I wonder what might be left of the wooden Bangor & Aroostook coach that was in Jim Robinson's yard in Hancock, NH. It was an 1880's vintage Jackson and Sharp. At least the trucks were so marked. Are they still around?


wrj494@aol.com


  
 
 Post subject: Re: That car in the woods only you know about
PostPosted: Fri Mar 14, 2003 8:55 am 

Here are a few I can think of:

1. I remember reading an article in an old issue of L&RP about two steam engines up in the middle of some woods in Maine. I'm not sure what their current condition is.

2. There are 2 long-since-painted-over boxcars sitting at Greenwich Jct. on The Battenkill RR in Salem, NY. One of them has a small McGuiness logo showing it's outline through the paint.

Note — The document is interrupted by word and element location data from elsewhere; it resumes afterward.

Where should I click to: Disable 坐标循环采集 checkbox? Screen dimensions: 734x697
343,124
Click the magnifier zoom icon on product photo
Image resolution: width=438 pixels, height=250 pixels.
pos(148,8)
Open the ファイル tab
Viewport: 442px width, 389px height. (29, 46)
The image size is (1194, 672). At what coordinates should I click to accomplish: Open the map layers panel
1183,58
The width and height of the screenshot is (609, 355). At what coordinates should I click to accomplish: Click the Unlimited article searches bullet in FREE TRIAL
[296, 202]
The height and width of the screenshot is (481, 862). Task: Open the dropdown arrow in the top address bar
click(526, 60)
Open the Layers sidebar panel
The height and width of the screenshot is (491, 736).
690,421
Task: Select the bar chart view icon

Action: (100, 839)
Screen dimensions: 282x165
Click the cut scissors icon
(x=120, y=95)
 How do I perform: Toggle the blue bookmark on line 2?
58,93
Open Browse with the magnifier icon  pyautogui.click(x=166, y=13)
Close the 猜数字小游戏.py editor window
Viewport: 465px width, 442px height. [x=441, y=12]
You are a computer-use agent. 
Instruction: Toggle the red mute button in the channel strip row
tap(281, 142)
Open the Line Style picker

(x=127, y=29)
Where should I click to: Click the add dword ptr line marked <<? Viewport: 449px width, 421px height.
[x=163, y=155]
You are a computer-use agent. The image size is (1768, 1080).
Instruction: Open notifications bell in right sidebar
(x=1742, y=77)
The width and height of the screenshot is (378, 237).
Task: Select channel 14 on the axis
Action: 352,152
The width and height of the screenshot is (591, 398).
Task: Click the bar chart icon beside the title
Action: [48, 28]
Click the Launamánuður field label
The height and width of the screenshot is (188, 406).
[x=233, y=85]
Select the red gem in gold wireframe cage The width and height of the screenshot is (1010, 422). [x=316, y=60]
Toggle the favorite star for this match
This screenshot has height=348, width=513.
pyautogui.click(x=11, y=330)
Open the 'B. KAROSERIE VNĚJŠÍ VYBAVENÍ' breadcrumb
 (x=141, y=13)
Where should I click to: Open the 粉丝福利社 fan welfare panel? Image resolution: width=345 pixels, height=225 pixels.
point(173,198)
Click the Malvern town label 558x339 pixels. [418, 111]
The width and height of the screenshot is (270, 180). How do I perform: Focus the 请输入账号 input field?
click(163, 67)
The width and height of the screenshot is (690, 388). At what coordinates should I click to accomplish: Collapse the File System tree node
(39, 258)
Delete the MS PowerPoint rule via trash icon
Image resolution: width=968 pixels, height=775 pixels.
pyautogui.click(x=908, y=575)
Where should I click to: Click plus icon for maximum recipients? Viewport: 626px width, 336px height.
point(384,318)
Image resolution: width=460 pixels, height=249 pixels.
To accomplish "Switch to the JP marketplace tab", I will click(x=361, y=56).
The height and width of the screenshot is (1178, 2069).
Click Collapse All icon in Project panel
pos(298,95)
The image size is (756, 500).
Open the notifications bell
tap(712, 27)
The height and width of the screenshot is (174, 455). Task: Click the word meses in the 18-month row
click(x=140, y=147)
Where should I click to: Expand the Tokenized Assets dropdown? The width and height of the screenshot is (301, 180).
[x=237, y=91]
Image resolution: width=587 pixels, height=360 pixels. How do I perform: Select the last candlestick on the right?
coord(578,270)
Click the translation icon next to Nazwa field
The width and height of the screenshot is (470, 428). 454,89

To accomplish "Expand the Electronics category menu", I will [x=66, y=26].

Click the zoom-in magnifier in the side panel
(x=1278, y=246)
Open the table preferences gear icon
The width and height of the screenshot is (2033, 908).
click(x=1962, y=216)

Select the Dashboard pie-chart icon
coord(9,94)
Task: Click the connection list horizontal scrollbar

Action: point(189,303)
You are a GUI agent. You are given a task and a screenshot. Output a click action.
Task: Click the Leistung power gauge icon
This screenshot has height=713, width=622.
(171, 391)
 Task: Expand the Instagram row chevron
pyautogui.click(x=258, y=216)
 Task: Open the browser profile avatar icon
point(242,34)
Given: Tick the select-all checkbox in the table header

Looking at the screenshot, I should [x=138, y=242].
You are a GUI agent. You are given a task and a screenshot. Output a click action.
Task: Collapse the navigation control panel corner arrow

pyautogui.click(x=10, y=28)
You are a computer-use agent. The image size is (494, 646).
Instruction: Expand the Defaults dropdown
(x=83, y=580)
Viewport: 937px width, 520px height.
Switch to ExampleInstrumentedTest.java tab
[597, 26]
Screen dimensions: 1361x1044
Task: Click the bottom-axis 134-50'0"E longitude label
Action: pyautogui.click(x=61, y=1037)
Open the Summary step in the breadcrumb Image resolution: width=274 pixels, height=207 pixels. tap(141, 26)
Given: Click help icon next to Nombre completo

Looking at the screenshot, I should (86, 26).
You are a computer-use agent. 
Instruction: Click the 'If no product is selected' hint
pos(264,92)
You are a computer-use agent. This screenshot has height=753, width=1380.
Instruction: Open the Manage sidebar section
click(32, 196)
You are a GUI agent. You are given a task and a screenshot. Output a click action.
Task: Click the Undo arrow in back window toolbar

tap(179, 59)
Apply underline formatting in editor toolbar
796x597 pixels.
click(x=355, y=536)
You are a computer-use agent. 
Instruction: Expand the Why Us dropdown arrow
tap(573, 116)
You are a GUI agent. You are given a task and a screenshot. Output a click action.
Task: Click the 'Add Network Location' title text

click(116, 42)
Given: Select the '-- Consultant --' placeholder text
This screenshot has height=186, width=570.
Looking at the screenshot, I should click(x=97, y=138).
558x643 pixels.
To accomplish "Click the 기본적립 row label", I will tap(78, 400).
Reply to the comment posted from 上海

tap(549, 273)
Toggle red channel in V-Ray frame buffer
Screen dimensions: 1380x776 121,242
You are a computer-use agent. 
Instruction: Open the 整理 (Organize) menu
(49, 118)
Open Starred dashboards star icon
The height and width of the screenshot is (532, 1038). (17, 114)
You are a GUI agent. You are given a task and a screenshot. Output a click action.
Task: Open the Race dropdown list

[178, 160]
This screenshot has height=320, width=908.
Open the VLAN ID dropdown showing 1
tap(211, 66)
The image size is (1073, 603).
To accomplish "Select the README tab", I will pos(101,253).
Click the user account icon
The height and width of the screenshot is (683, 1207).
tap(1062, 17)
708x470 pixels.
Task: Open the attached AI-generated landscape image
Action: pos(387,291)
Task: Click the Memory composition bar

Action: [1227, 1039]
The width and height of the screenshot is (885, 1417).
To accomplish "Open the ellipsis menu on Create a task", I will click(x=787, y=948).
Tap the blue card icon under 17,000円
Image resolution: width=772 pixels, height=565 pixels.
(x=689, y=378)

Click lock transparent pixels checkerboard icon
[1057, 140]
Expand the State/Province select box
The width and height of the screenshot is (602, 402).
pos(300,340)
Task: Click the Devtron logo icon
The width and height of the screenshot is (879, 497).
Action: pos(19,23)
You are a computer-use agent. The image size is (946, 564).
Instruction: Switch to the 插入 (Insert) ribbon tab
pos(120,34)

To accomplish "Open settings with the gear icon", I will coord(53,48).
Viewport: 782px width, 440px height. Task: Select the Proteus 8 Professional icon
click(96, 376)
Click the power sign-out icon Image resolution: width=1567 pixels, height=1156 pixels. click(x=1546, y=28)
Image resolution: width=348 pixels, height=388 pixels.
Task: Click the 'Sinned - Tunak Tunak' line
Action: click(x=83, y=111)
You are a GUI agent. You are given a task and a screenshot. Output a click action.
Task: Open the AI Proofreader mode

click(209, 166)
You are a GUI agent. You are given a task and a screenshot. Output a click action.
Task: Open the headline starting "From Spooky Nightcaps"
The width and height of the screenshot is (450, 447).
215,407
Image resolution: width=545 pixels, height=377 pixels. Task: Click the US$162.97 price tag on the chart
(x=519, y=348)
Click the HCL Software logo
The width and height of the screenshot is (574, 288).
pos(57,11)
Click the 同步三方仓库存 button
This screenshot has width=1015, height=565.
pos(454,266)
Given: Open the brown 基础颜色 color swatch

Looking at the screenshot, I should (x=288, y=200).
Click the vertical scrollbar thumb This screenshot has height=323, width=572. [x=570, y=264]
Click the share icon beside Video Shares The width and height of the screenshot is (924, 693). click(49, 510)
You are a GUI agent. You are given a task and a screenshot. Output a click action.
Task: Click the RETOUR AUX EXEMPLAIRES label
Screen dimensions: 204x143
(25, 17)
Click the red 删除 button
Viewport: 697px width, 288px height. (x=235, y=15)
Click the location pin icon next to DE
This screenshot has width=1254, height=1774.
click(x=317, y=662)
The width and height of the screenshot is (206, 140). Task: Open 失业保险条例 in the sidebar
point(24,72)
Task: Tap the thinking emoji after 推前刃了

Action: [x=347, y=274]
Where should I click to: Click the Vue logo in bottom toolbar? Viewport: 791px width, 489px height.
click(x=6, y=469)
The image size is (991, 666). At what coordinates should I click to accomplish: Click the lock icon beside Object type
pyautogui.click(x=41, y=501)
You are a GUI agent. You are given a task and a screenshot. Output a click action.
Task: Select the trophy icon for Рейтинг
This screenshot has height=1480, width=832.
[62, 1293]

3. The neatest I have (n)ever seen is this ex-GT caboose I found on the internet at an old abandoned amusement park in Madina, Ohio. Check out the link, scroll to and click on "Current Photos" and scroll down to the "Caboose" section


Chippewa Falls Amusement Park
ordway1440@aol.com


  
 
 Post subject: Re: That car in the woods only you know about
PostPosted: Fri Mar 14, 2003 9:25 am 

Would this be one of the french cars that came over after the war?
> My favorite derilict is a WWII era US Army
> European Service boxcar that somehow ended
> up on a side road near the north end of the
> Reading's Perkasie Tunnel. The last time I
> looked it was far enough gone that a
> restoration would be a case of "jacking
> up the car number..."


karenandray@juno.com


  
 
 Post subject: Re: That car in the woods only you know about
PostPosted: Fri Mar 14, 2003 9:29 am 

How about the Lackawanna 200 series heavyweight coach in Williams Grove, PA?